* **Try it**:
Omit the images. Reproduce each line of the records exactly as it appears.
*** Opening of Extracted material ***
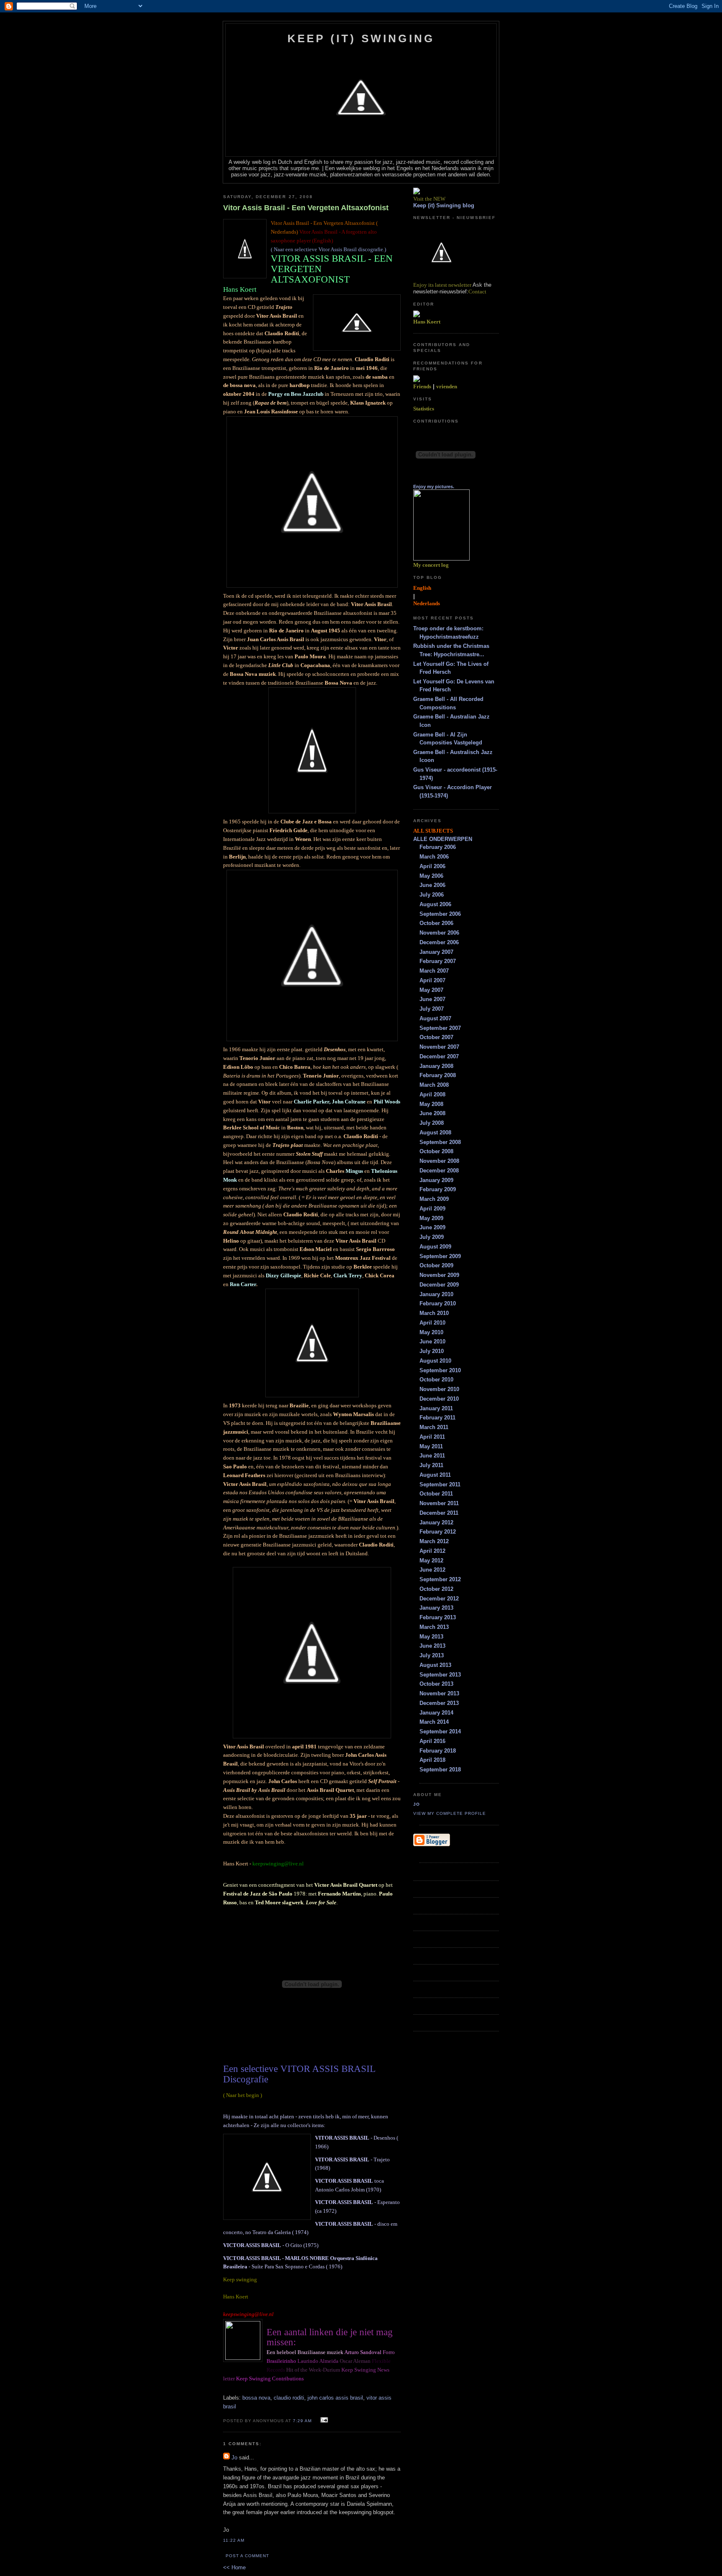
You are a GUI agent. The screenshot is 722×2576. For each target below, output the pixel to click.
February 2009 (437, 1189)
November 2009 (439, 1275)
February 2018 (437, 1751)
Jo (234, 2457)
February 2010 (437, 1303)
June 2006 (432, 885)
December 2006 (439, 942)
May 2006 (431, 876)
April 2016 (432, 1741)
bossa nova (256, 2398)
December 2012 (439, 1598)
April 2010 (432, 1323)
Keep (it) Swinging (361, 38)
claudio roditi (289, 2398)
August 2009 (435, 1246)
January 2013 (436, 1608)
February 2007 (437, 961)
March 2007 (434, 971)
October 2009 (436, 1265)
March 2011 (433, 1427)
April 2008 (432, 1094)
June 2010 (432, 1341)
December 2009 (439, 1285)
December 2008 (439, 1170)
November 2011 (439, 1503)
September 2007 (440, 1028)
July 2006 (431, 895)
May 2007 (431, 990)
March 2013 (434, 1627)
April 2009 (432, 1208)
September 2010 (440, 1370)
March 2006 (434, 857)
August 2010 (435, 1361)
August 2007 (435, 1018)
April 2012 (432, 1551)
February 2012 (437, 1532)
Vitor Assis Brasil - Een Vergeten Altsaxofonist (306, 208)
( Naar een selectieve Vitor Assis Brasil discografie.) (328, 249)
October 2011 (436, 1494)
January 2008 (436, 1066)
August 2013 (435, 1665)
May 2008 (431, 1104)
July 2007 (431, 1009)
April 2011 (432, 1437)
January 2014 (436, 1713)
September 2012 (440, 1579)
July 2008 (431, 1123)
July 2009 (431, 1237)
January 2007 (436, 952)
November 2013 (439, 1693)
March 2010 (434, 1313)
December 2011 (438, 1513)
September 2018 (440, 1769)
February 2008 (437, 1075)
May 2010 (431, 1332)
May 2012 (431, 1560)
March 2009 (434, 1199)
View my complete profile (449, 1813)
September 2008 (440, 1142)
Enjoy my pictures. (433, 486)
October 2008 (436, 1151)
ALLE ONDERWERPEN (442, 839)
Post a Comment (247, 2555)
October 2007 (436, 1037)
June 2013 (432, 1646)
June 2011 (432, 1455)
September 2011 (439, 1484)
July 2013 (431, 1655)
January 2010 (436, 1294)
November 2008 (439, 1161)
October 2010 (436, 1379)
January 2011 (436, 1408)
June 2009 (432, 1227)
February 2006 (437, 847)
*** Close of Extracted material ***
* **Result**:
You are a GUI agent. The screenshot is 722×2576. For each target below, output the pixel to click.
February 2009 (437, 1189)
November 2009 (439, 1275)
February 2018 (437, 1751)
Jo (234, 2457)
February 2010 (437, 1303)
June 2006 (432, 885)
December 2006 (439, 942)
May 2006 (431, 876)
April 2016 (432, 1741)
bossa nova (256, 2398)
December 2012 (439, 1598)
April 2010 (432, 1323)
Keep (it) Swinging (361, 38)
claudio roditi (289, 2398)
August 2009 (435, 1246)
January 2013 (436, 1608)
February 2007 (437, 961)
March 2007 (434, 971)
October 2009 (436, 1265)
March 2011 (433, 1427)
April 2008 (432, 1094)
June 2010 (432, 1341)
December 2009 (439, 1285)
December 2008 (439, 1170)
November 2011 (439, 1503)
September 2007 (440, 1028)
July 2006 (431, 895)
May 2007 (431, 990)
March 2013 (434, 1627)
April 2009 (432, 1208)
September 2010 (440, 1370)
March 2006 (434, 857)
August 2010 (435, 1361)
August 2007 (435, 1018)
April 2012 (432, 1551)
February 2012 (437, 1532)
Vitor Assis Brasil - Een Vergeten Altsaxofonist (306, 208)
( Naar een selectieve Vitor Assis Brasil discografie.) (328, 249)
October 2011 (436, 1494)
January 2008 (436, 1066)
August 2013 (435, 1665)
May 2008 (431, 1104)
July 2007 (431, 1009)
April 2011 (432, 1437)
January 2014 (436, 1713)
September 2012 (440, 1579)
July 2008 (431, 1123)
July 2009 (431, 1237)
January 2007 (436, 952)
November 2013 (439, 1693)
March 2010 (434, 1313)
December 2011 (438, 1513)
September 2018 (440, 1769)
February 2008 (437, 1075)
May 2010 (431, 1332)
May 2012 (431, 1560)
March 2009 (434, 1199)
View my complete profile (449, 1813)
September 2008 (440, 1142)
Enjoy my pictures. (433, 486)
October 2008 (436, 1151)
ALLE ONDERWERPEN (442, 839)
Post a Comment (247, 2555)
October 2007 (436, 1037)
June 2013 (432, 1646)
June 2011 (432, 1455)
September 2011 (439, 1484)
July 2013 (431, 1655)
January 2010 (436, 1294)
November 2008 (439, 1161)
October 2010 (436, 1379)
January 2011 (436, 1408)
June 2009 (432, 1227)
February 2006 (437, 847)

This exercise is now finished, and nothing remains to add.